-- Task brief --
A verbatim copy of the data is wanted, minus any picture in it.

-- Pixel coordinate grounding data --
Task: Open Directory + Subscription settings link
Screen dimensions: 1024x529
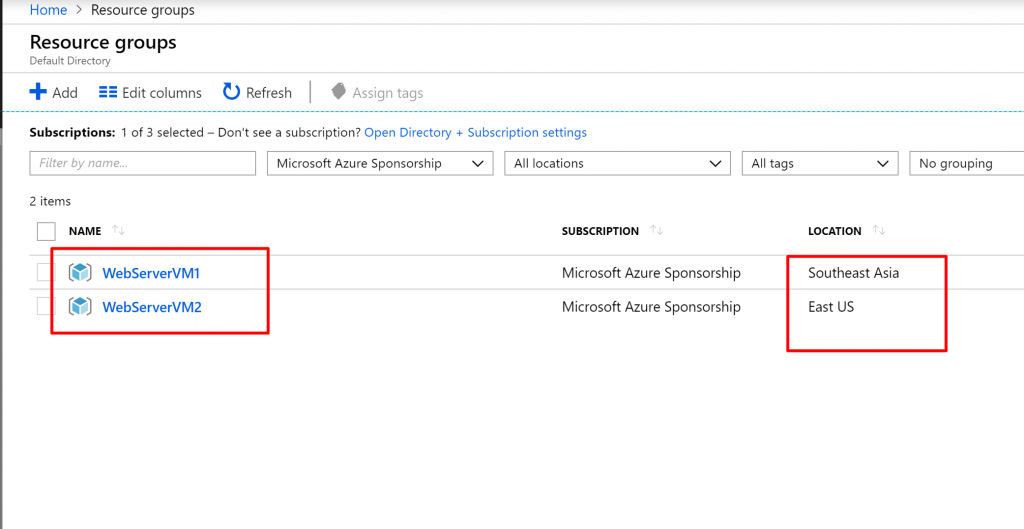Action: tap(475, 133)
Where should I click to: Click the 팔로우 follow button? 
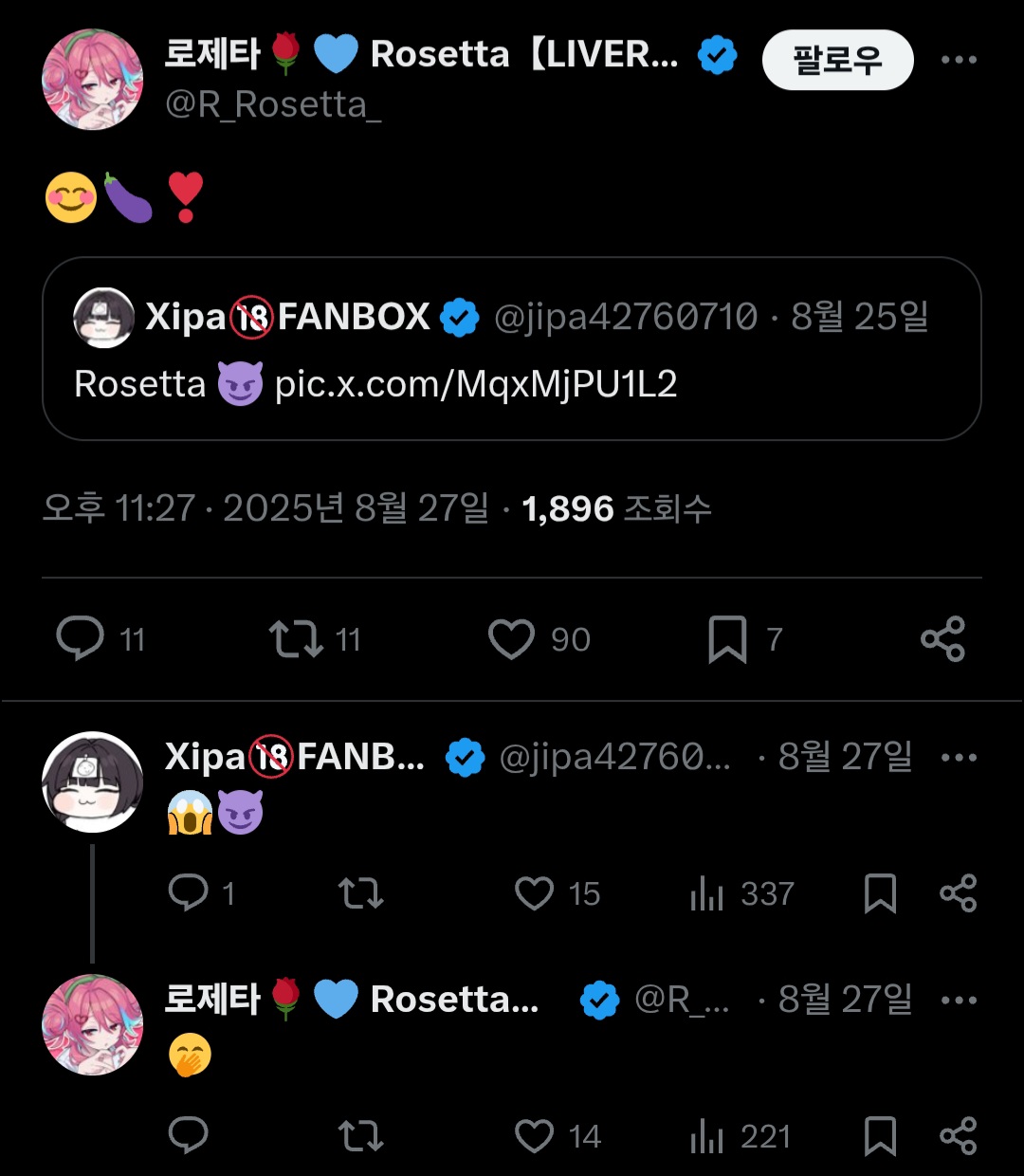click(x=837, y=60)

-- Exercise result --
Task: Open Directory + Subscription settings link
Screen dimensions: 1024x529
Action: tap(475, 133)
Where should I click to: Click the 팔로우 follow button? 
click(x=837, y=60)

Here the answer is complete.